Pädagogischen Hochschulen wie die in Ludwigsburg sind bei Studenten gefragt. Foto: factum/Granville

Die Zahl der Studierenden hat in Baden-Württemberg wächst kontinuierlich, aber langsamer als noch vor zwei Jahren. Die größten Zuwächse verbuchen die Pädagogischen Hochschulen.

Stuttgart - Fast 360 000 junge Menschen waren im vergangenen Wintersemester 2016/17 an den Hochschulen in Baden-Württemberg eingeschrieben. Damit meldet das Statistische Landesamt einen neuen Höchststand. Die Anzahl der Studierenden sei gegenüber dem Vorjahr um 0,9 Prozent oder 3000 Personen gestiegen.

Allerdings ist der Zuwachs wie schon im Jahr 2015 deutlich moderater als früher. Seit dem Wintersemester 2009/2010 habe sich die Studierendenzahl sechs Jahre lang stets um mindestens drei Prozent erhöht, erklären die Statistiker.

Am stärksten war der Anstieg im Jahr 2012, als der doppelte Abiturjahrgang an die Hochschulen kam. Damals wuchs die Zahl der Studierenden im Land von 305 000 (Wintersemester 2011/12) auf 330 200 im Wintersemester 2012/13. Inzwischen nähert sich das Gros dieser Jahrgänge ihren Abschlüssen oder hat die Hochschulen bereits verlassen.

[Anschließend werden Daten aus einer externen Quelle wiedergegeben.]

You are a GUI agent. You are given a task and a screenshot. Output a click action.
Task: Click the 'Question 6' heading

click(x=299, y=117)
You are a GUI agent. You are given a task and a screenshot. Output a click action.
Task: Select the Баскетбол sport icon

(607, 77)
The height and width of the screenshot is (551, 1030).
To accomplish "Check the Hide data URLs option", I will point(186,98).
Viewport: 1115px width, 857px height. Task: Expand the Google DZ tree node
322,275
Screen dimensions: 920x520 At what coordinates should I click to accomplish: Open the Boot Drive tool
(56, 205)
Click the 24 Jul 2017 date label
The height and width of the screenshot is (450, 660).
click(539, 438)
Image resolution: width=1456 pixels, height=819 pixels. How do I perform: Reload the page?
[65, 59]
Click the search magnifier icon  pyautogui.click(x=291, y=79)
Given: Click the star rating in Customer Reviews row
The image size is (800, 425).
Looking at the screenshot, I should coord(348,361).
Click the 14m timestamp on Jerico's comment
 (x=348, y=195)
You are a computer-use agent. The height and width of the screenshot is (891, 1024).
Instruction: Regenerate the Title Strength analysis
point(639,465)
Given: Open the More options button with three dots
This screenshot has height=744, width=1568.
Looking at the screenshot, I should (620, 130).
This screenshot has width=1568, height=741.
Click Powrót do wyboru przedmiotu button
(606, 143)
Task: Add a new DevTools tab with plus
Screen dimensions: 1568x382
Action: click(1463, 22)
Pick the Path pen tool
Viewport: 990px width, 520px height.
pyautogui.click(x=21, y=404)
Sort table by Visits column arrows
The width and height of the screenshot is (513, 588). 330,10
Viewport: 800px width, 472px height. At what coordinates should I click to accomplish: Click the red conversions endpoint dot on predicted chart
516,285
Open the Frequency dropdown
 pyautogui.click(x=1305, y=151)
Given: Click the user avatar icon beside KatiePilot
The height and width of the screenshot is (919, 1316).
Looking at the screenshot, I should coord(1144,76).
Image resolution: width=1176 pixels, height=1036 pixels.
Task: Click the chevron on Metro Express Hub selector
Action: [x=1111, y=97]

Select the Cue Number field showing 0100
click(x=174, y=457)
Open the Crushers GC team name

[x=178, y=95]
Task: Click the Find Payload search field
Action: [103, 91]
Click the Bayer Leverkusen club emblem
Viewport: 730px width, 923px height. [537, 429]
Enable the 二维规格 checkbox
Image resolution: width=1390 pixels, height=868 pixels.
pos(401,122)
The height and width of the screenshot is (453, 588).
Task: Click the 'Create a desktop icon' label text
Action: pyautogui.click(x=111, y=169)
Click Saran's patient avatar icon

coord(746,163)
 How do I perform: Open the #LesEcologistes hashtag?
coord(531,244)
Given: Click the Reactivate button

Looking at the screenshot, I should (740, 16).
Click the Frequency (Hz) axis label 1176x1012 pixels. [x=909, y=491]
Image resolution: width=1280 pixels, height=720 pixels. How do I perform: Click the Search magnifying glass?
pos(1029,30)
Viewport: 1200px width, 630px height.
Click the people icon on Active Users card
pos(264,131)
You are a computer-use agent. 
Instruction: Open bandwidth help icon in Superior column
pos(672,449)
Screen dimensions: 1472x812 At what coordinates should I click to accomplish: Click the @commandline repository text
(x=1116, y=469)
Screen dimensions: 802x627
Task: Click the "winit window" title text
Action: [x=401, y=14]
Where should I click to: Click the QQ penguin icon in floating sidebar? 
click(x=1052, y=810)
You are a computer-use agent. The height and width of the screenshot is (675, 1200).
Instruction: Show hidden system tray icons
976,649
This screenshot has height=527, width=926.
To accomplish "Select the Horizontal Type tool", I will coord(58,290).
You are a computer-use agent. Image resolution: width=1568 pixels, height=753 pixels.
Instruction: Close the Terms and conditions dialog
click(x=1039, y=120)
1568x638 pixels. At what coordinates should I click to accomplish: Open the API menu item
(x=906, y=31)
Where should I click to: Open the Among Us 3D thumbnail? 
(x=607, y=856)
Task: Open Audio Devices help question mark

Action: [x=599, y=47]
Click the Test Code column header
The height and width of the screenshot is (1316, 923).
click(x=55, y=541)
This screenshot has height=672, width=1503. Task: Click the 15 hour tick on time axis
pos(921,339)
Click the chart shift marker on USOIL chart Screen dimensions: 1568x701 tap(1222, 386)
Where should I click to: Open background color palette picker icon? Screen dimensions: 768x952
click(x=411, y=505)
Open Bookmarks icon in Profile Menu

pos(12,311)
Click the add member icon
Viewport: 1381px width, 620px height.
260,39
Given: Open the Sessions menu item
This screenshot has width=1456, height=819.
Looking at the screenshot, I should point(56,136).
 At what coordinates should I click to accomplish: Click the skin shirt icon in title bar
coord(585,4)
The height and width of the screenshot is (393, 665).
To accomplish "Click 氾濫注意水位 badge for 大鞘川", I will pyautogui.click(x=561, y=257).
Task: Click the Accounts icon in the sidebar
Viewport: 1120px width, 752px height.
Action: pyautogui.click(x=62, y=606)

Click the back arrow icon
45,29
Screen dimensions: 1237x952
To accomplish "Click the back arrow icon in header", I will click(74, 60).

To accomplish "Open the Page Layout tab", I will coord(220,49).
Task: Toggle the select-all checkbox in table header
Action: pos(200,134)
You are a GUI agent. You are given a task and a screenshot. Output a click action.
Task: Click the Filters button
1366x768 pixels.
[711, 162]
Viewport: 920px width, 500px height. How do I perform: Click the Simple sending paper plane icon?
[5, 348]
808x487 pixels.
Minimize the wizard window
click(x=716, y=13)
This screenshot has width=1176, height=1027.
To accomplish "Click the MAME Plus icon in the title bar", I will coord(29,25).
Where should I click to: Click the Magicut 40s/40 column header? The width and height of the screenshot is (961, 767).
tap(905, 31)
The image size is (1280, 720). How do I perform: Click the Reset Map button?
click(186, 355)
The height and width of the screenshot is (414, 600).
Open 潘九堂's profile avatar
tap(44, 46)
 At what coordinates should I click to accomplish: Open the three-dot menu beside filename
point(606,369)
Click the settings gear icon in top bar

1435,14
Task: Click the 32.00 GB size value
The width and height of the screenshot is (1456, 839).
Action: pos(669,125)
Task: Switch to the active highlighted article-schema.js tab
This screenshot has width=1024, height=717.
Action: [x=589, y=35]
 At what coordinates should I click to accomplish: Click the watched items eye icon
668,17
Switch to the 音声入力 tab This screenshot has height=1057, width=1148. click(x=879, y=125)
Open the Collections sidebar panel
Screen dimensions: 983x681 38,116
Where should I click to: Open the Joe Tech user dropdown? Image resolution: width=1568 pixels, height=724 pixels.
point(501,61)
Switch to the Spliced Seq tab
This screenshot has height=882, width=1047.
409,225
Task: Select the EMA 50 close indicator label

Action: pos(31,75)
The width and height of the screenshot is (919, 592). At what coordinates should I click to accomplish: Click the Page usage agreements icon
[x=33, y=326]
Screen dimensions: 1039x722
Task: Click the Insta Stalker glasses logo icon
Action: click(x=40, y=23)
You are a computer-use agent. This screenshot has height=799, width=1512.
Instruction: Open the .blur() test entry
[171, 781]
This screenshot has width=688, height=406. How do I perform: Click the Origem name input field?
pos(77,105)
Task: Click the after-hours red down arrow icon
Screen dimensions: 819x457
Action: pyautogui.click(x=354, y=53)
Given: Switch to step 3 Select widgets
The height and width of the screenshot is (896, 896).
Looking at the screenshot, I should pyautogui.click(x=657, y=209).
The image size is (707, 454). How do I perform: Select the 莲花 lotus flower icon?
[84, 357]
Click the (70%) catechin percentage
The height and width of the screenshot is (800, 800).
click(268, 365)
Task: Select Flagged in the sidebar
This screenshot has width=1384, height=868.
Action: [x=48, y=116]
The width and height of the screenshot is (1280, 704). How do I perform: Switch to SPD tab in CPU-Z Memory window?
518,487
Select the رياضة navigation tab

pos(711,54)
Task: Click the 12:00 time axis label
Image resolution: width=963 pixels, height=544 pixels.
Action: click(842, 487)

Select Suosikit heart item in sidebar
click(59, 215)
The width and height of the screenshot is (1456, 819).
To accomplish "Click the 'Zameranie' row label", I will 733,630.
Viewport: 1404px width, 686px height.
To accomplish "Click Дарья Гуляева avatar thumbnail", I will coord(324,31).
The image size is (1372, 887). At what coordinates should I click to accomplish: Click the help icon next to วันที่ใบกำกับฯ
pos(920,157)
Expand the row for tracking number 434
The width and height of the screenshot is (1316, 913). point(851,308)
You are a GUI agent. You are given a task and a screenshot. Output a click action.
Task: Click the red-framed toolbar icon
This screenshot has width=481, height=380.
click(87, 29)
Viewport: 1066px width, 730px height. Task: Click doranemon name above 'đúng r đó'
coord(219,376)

Bauer will Studienplätze erhalten

Doch Wissenschaftsministerin Theresia Bauer (Grüne) warnt vor Überlegungen, für diese Jahrgänge neu geschaffene Studienplätze wieder abzubauen. Sie merkt zu der neuesten Statistik an: „Auch nach den doppelten Abiturjahrgängen sehen wir keinen Rückgang der Zahlen: Statt über dem Berg befinden wir uns auf einer ausgedehnten Hochebene.“ Der neue Rekord bei den Studierenden zeige, „dass wir uns als Landesregierung darauf einstellen müssen, dass wir dauerhaft genügend Studienplätze bereitstellen.“

Größtes Plus an den Pädagogischen Hochschulen

Unter den Hochschularten machten die Pädagogischen Hochschulen im vergangenen Wintersemester am meisten Boden gut. Sie verzeichneten ein Plus von 2,8 Prozent. Die Kunsthochschulen dagegen verloren 2,2 Prozent. Sie erlebten bei den Anfängern einen Rückgang von mehr als 13 Prozent. Die Hochschulen für angewandte Wissenschaften (HAW) wuchsen um ein Prozent, die Universitäten um 0,7 und die Duale Hochschule um 0,6 Prozent.

Am beliebtesten sind nach wie vor die Universitäten, dort sind 49,7 Prozent aller Studierenden eingeschrieben. An den HAW studieren 32,7 Prozent, an der Dualen Hochschule 9,5 Prozent. 6,8 Prozent werden an einer Pädagogischen Hochschule ausgebildet, 1,2 Prozent sind an einer Kunsthochschule immatrikuliert.

Deutlich mehr ausländische Studierende

Zum ersten Mal zählten die Statistiker im Wintersemester 2016/17 mehr als 50 000 ausländische Studierende an den baden-württembergischen Hochschulen. Das sind 5,2 Prozent mehr als ein Jahr zuvor. Den höchsten Ausländeranteil haben die Kunst- und Musikhochschulen. Dort ist mit 35 Prozent mehr als jeder Dritte ein internationaler Student. An den Universitäten liegt der Ausländeranteil bei 18 Prozent, an den HAW bei 13 Prozent. Kaum internationale Studierende gibt es an den Pädagogischen Hochschulen (fünf Prozent) und an der Dualen Hochschule (vier Prozent).